Der Wegzug von Super-Reichen aus der Schweiz hätte wohl auch höhere Steuereinnahmen in den anderen Ländern zufolge. Dies würde, in wirtschaftsliberaler Manier, wiederum den Steuerwettbewerb ankurbeln, indem Konkurrenzstandorte auch ihre Steuern erhöhen könnten. So würde längerfristig ebenfalls der Effekt der Wegzüge gedämpft.
Diesen Aspekten wird in der Auseinandersetzung mit der Erbschaftssteuer derzeit allerdings verschwindend wenig Aufmerksamkeit geschenkt.

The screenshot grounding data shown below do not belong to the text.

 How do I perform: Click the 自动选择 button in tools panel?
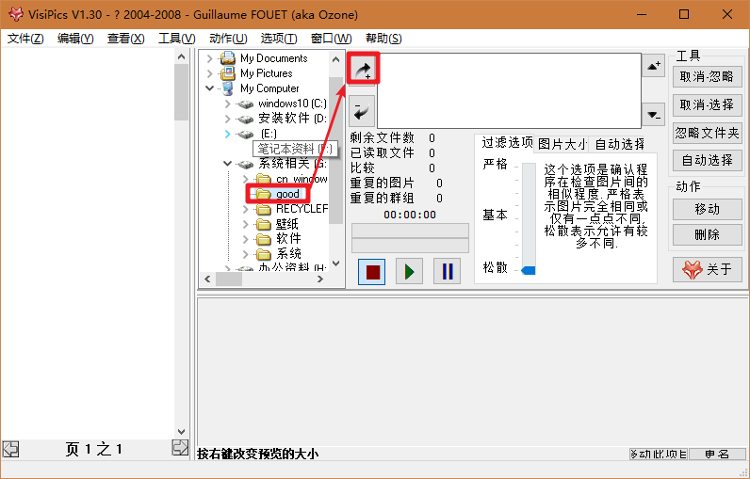pos(707,161)
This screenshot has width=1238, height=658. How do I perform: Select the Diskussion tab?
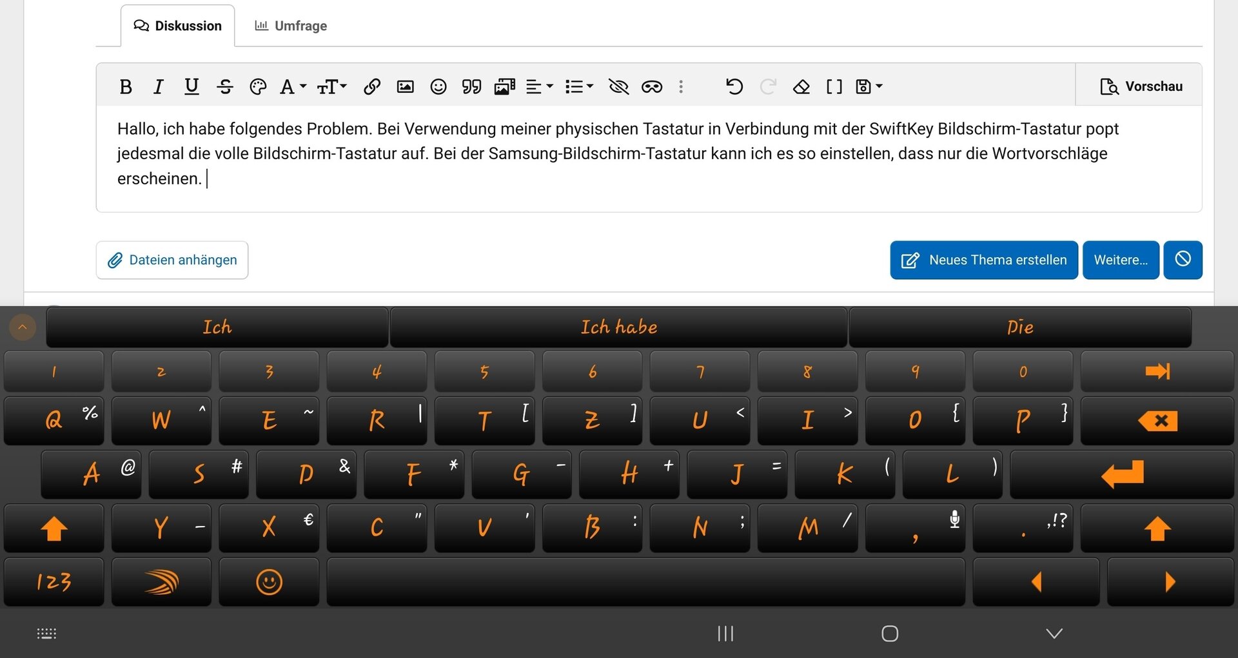coord(177,26)
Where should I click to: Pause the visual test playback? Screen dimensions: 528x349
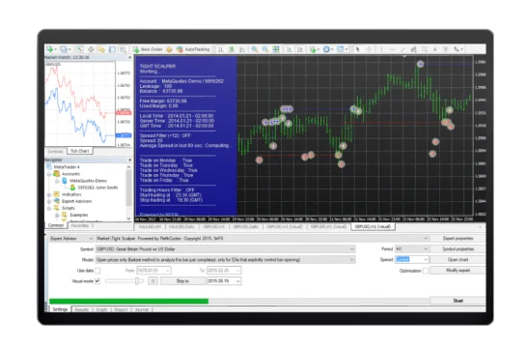[153, 281]
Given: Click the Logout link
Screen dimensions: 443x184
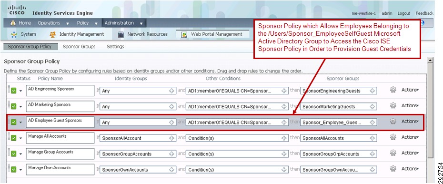Looking at the screenshot, I should coord(404,13).
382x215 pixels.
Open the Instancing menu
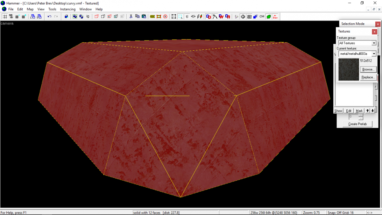pyautogui.click(x=68, y=9)
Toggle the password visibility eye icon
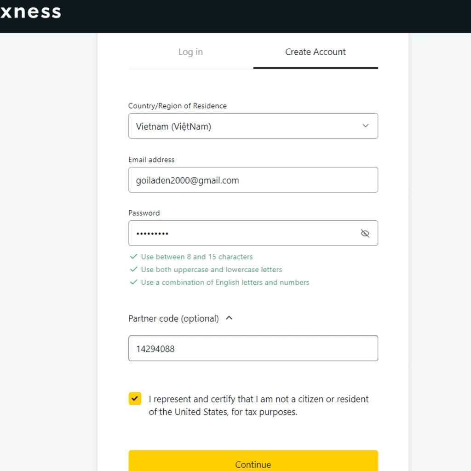This screenshot has height=471, width=471. tap(365, 233)
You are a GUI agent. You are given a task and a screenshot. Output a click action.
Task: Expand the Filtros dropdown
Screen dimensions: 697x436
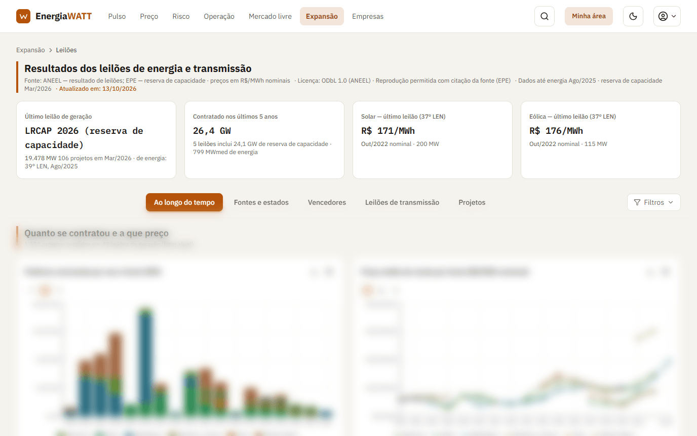point(654,202)
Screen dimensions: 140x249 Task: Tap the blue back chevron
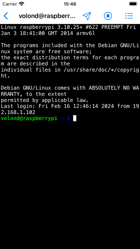(x=6, y=16)
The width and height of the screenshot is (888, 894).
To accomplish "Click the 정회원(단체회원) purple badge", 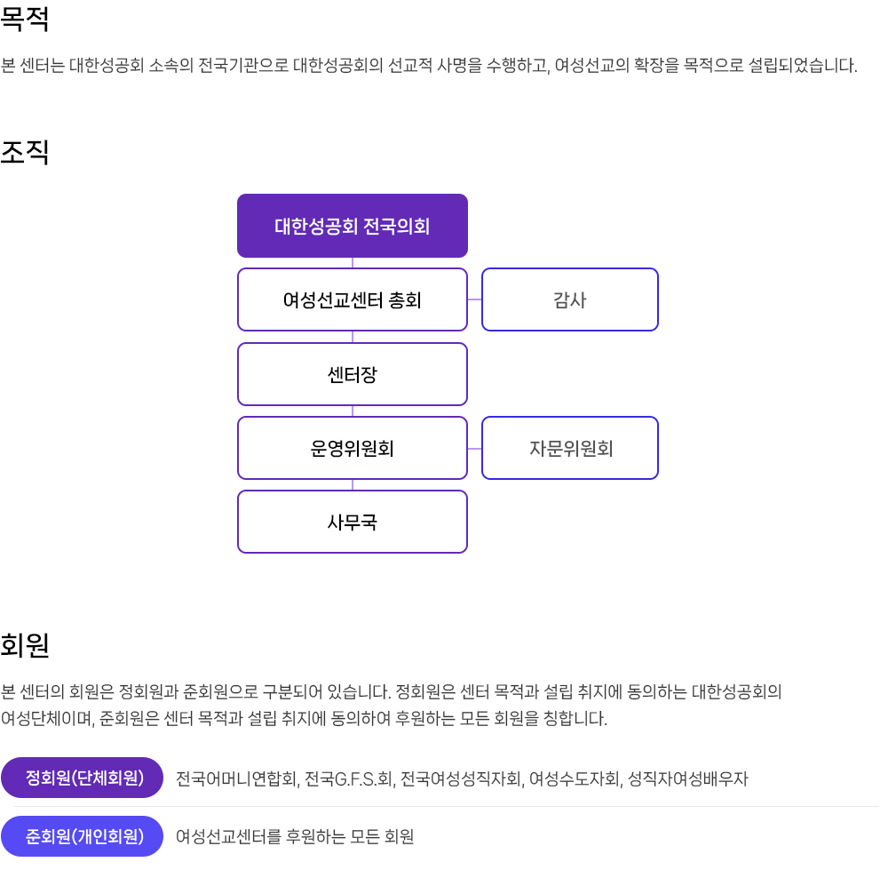I will click(83, 778).
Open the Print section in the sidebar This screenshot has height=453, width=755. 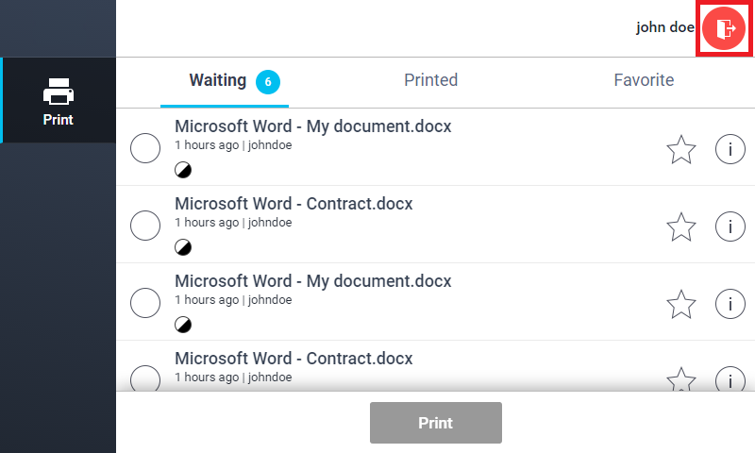(x=58, y=101)
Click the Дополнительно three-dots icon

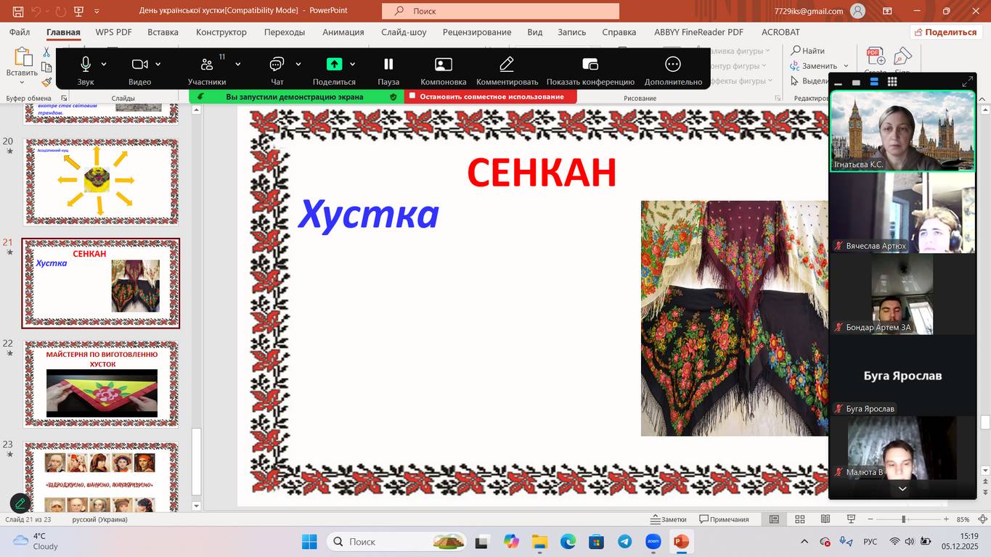point(673,64)
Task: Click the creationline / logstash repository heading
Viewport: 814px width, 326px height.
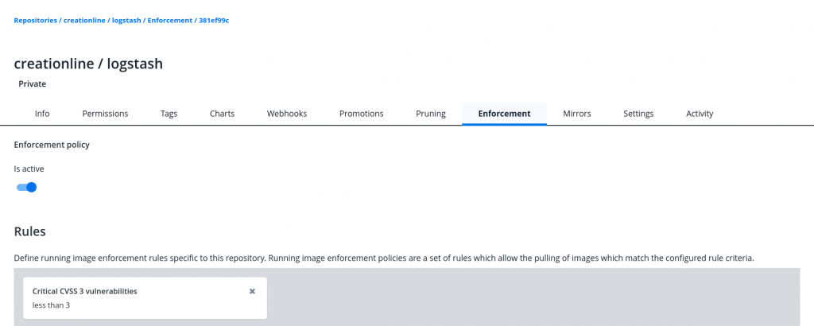Action: coord(88,64)
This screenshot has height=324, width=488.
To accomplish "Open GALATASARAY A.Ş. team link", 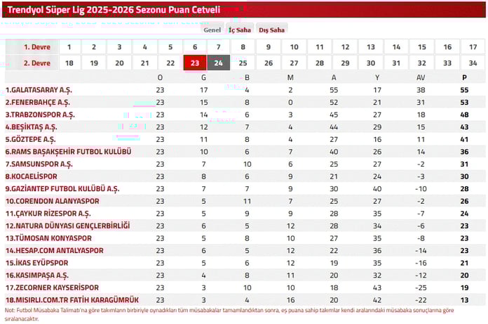I will tap(39, 90).
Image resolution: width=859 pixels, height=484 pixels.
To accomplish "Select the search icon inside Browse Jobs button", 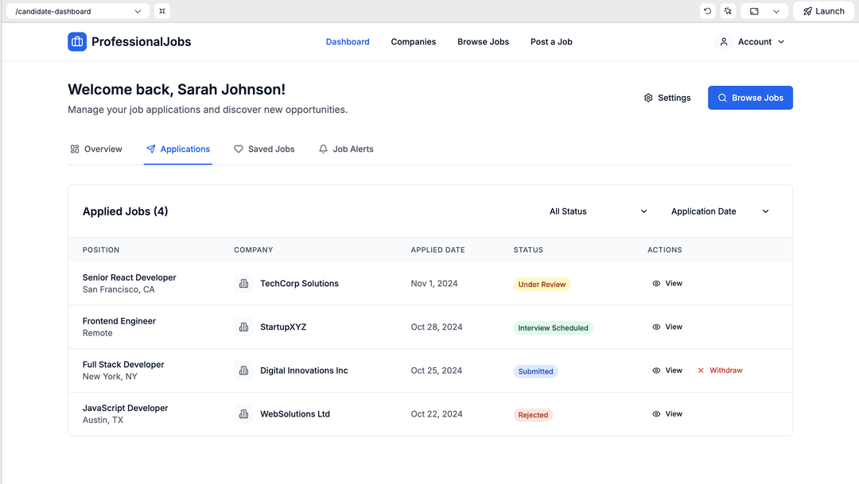I will [x=722, y=97].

Die Einflussnahme der Milliardäre
Die Einflussnahme der Milliardäre auf den Diskurs rund um die Initiative war schon vor eineinhalb Jahren deutlich spürbar. Nebst den öffentlichen Drohungen des Abzugs ihres Kapitals ins Ausland finanzieren die Super-Reichen auch direkt die Nein-Kampagne mit Grossspenden, die zu einem neunfachen des Budgets der Gegenseite geführt hat.
750'000 Franken kommen allein von «Swiss Family Business», der Vereinigung der Familienunternehmen, in deren Verwaltungsrat ein bekannter Name auftaucht: SVP-Milliardärin Magdalena Martullo-Blocher.
Dass es möglich ist, für einige wenige Milliardäre derart starken Einflussnahme auf demokratische Prozesse zu nehmen, ordnet Ökonomin Isabel Martinez gegenüber watson als Problem ein: «Wenn einzelne Personen aufgrund ihres Vermögens – sozusagen als Schwergewicht unter den Steuerzahlenden – so viel Einfluss auf die politische Debatte nehmen, finde ich das demokratiepolitisch problematisch.»